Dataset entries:
┌──
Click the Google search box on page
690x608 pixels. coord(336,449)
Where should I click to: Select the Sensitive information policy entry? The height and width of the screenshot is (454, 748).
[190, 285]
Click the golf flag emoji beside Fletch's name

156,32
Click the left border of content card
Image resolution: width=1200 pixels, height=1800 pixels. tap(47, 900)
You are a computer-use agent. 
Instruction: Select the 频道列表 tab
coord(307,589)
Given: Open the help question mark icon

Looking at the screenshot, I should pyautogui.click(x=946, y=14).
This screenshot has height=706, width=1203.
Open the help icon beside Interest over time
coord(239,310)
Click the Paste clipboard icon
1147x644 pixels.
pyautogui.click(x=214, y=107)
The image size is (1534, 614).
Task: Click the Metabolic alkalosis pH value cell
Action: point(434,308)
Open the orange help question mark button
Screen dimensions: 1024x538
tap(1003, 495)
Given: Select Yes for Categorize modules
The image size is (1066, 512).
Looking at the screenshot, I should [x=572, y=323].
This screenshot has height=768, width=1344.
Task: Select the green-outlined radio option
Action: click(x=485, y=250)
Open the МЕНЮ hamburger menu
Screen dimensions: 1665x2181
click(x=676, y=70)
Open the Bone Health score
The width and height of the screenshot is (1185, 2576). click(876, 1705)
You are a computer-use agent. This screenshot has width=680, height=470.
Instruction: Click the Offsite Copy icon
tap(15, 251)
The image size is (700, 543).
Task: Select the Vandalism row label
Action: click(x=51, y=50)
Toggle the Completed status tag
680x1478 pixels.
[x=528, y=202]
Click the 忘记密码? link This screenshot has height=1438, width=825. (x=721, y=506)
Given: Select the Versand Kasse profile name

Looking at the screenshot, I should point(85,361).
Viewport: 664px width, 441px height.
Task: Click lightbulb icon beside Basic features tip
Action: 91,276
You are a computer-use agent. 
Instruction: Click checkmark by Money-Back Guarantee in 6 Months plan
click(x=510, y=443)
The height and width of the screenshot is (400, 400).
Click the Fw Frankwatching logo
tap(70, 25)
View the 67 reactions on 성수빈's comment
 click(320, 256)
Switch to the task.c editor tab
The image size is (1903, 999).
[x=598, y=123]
└──
Problem >>
Every entry above should be returned exactly as written.

Response area >>
Click the Google search box on page
690x608 pixels. coord(336,449)
Where should I click to: Select the Sensitive information policy entry? The height and width of the screenshot is (454, 748).
[190, 285]
Click the golf flag emoji beside Fletch's name

156,32
Click the left border of content card
Image resolution: width=1200 pixels, height=1800 pixels. tap(47, 900)
You are a computer-use agent. 
Instruction: Select the 频道列表 tab
coord(307,589)
Given: Open the help question mark icon

Looking at the screenshot, I should pyautogui.click(x=946, y=14).
This screenshot has height=706, width=1203.
Open the help icon beside Interest over time
coord(239,310)
Click the Paste clipboard icon
1147x644 pixels.
pyautogui.click(x=214, y=107)
The image size is (1534, 614).
Task: Click the Metabolic alkalosis pH value cell
Action: point(434,308)
Open the orange help question mark button
Screen dimensions: 1024x538
tap(1003, 495)
Given: Select Yes for Categorize modules
The image size is (1066, 512).
Looking at the screenshot, I should [x=572, y=323].
This screenshot has height=768, width=1344.
Task: Select the green-outlined radio option
Action: click(x=485, y=250)
Open the МЕНЮ hamburger menu
Screen dimensions: 1665x2181
click(x=676, y=70)
Open the Bone Health score
The width and height of the screenshot is (1185, 2576). click(876, 1705)
You are a computer-use agent. This screenshot has width=680, height=470.
Instruction: Click the Offsite Copy icon
tap(15, 251)
The image size is (700, 543).
Task: Select the Vandalism row label
Action: click(x=51, y=50)
Toggle the Completed status tag
680x1478 pixels.
[x=528, y=202]
Click the 忘记密码? link This screenshot has height=1438, width=825. (x=721, y=506)
Given: Select the Versand Kasse profile name

Looking at the screenshot, I should point(85,361).
Viewport: 664px width, 441px height.
Task: Click lightbulb icon beside Basic features tip
Action: 91,276
You are a computer-use agent. 
Instruction: Click checkmark by Money-Back Guarantee in 6 Months plan
click(x=510, y=443)
The height and width of the screenshot is (400, 400).
Click the Fw Frankwatching logo
tap(70, 25)
View the 67 reactions on 성수빈's comment
 click(320, 256)
Switch to the task.c editor tab
The image size is (1903, 999).
[x=598, y=123]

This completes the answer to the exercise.